A Polish-American start-up is taking a new approach to language model design, drawing inspiration directly from the structure of the human brain.
The architecture, called "(Baby) Dragon Hatchling" (BDH) and developed by Pathway, swaps the standard Transformer setup for a network of artificial neurons and synapses.
While most language models today use Transformer architectures that get better results by scaling up compute and inference, Pathway says these systems work very differently from the biological brain.
Transformers are notoriously hard to interpret, and their long-term behavior is tough to predict—a real problem for autonomous AI, where keeping systems under control is critical.

The human brain is a massively complex graph, made up of about 80 billion neurons and over 100 trillion connections. Past attempts to link language models and brain function haven't produced convincing results. Pathway's BDH takes a different tack, ditching fixed compute blocks for a dynamic network where artificial neurons communicate via synapses.
A key part of BDH is "Hebbian learning," a neuroscience principle summed up as "neurons that fire together wire together." When two neurons activate at the same time, the connection between them gets stronger. This means memory isn't stored in fixed slots, but in the strength of the connections themselves.
Pathway calls these local learning rules "equations of reasoning." By describing how individual neurons interact, they create the basis for complex reasoning inside the model.
Unlimited context window
In tests, BDH matched GPT-2's performance on language and translation tasks - notable because GPT-2, while now outdated, paved the way for later breakthroughs through scaling. The team ran BDH-GPU head-to-head against Transformer models with the same number of parameters (from 10 million up to 1 billion), using identical training time and data. BDH learned faster per data token and showed better loss reduction, especially on translation.

BDH's design comes with another advantage: a theoretically unlimited context window. Since it stores information in synaptic connections instead of a limited cache, it can, in principle, process texts of any length.

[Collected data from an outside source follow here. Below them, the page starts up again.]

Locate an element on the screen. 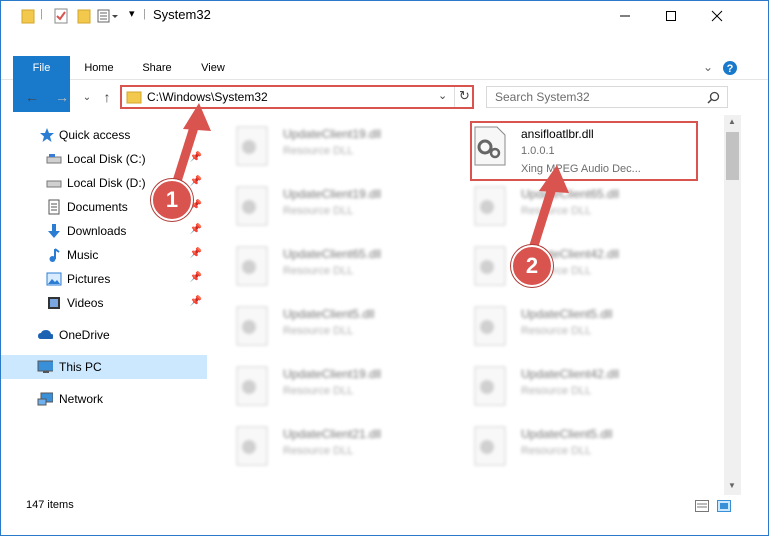 This screenshot has height=536, width=769. large-icons-view-icon is located at coordinates (724, 506).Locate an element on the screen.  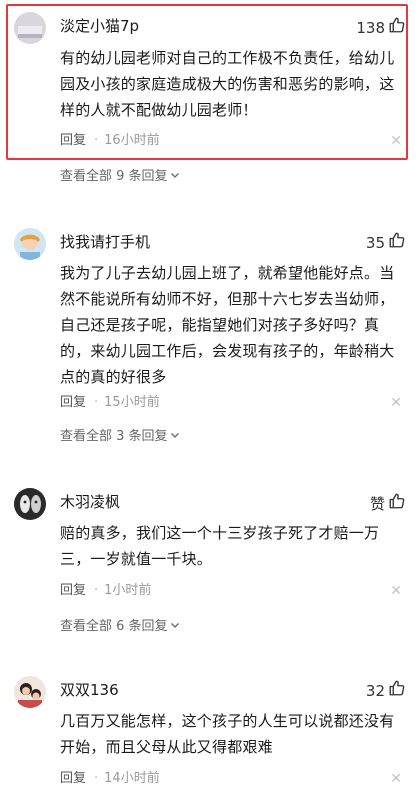
like-button: 赞 is located at coordinates (388, 504). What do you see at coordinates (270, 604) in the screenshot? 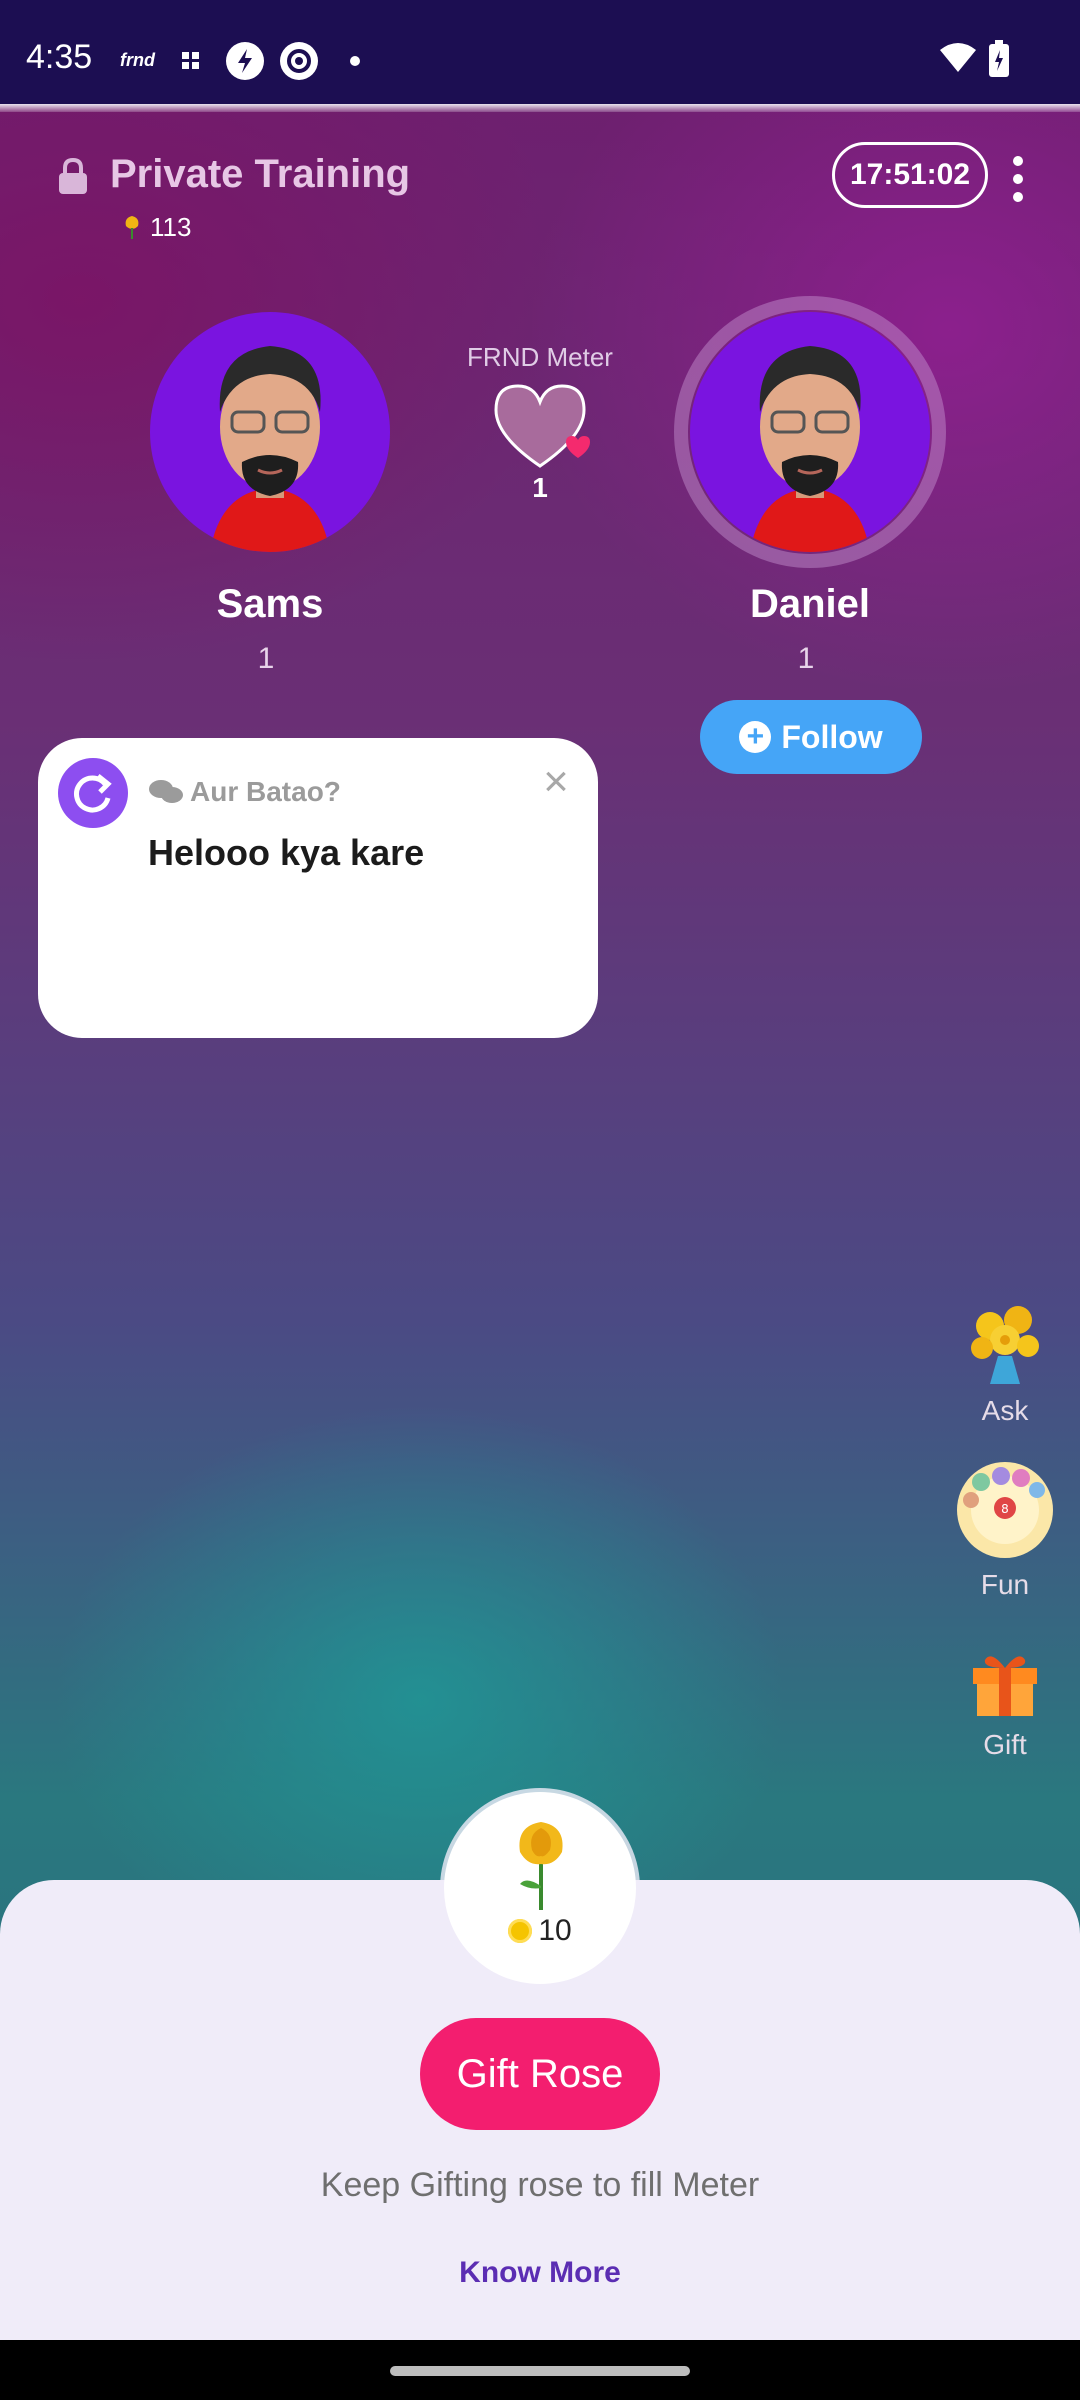
I see `user-name-sams: Sams` at bounding box center [270, 604].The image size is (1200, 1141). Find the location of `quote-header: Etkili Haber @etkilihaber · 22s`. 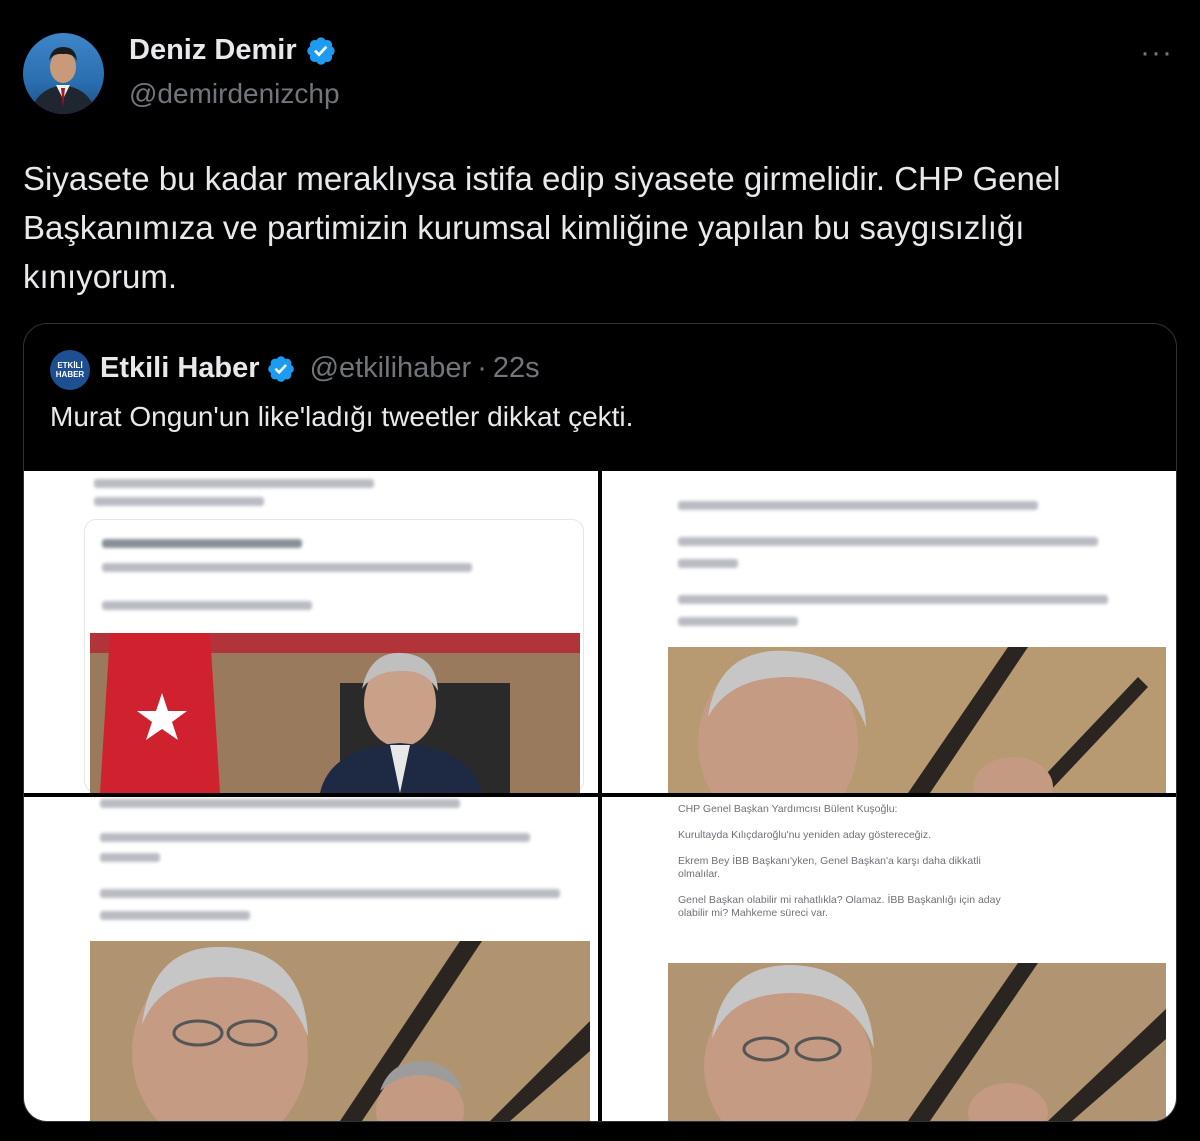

At any given time, only about five percent of BDH's neurons are active. This sparse activation makes the model more efficient and much easier to interpret. With just a handful of neurons firing at once, it's easier to pinpoint which concepts or pieces of information the model is handling.
Interpretable synapses
Pathway's researchers found that BDH forms "monosemantic synapses" - connections that respond to specific concepts. In experiments with European parliamentary transcripts, some synapses lit up almost exclusively when the text mentioned currencies or country names.

These synapses even worked across languages: the same connection lit up for both "British Pound" and "livre sterling." The system develops these interpretable structures on its own during training, with no need for hand-coding.

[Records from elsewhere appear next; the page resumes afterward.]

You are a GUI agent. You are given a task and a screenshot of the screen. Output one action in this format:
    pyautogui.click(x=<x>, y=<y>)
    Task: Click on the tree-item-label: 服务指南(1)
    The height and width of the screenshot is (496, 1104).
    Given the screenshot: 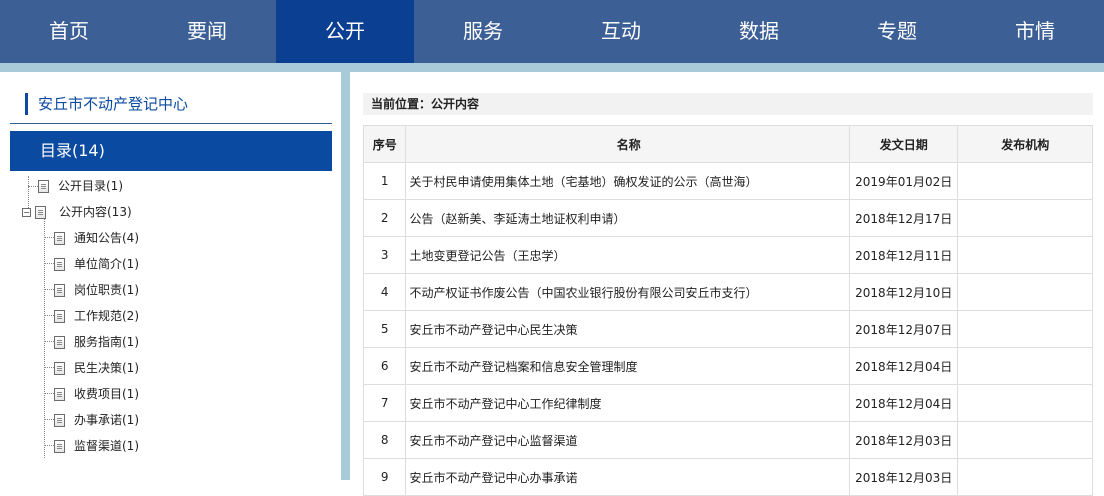 What is the action you would take?
    pyautogui.click(x=106, y=342)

BDH also naturally builds a modular, scale-free network structure with high modularity—features typical of biological information processing like the brain.
Applications and outlook
Pathway says BDH could open up new possibilities for model engineering. For example, researchers at Pathway showed that it's possible to combine different language models by merging their neuron layers, similar to linking computer programs together.
The model's biological plausibility and interpretability could also have implications for AI safety. In neuroscience, the study provides evidence that features like modular networks, synaptic plasticity, and sparse activation can emerge directly from the underlying processes of reasoning.

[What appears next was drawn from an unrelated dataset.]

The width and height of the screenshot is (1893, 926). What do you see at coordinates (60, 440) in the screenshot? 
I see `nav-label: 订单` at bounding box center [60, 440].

The researchers argue that the brain's complex properties may not result from specific training methods, but from the basic requirements of language and reasoning itself.
Pathway sees BDH as a step toward a new theory for understanding how large language models behave at extreme scale. The ultimate goal is to establish mathematical guarantees for how reliably AI systems can reason over long periods of time, much like how thermodynamics describes the behavior of gases.
With progress on language models slowing, the field appears to have reached a plateau. As AI labs hit the limits of scaling data and compute, they're shifting their focus to inference and reasoning instead. The Transformer architecture likely isn't going away anytime soon, but more hybrid systems are starting to show up, including models that combine Transformers with new architectures like Mamba.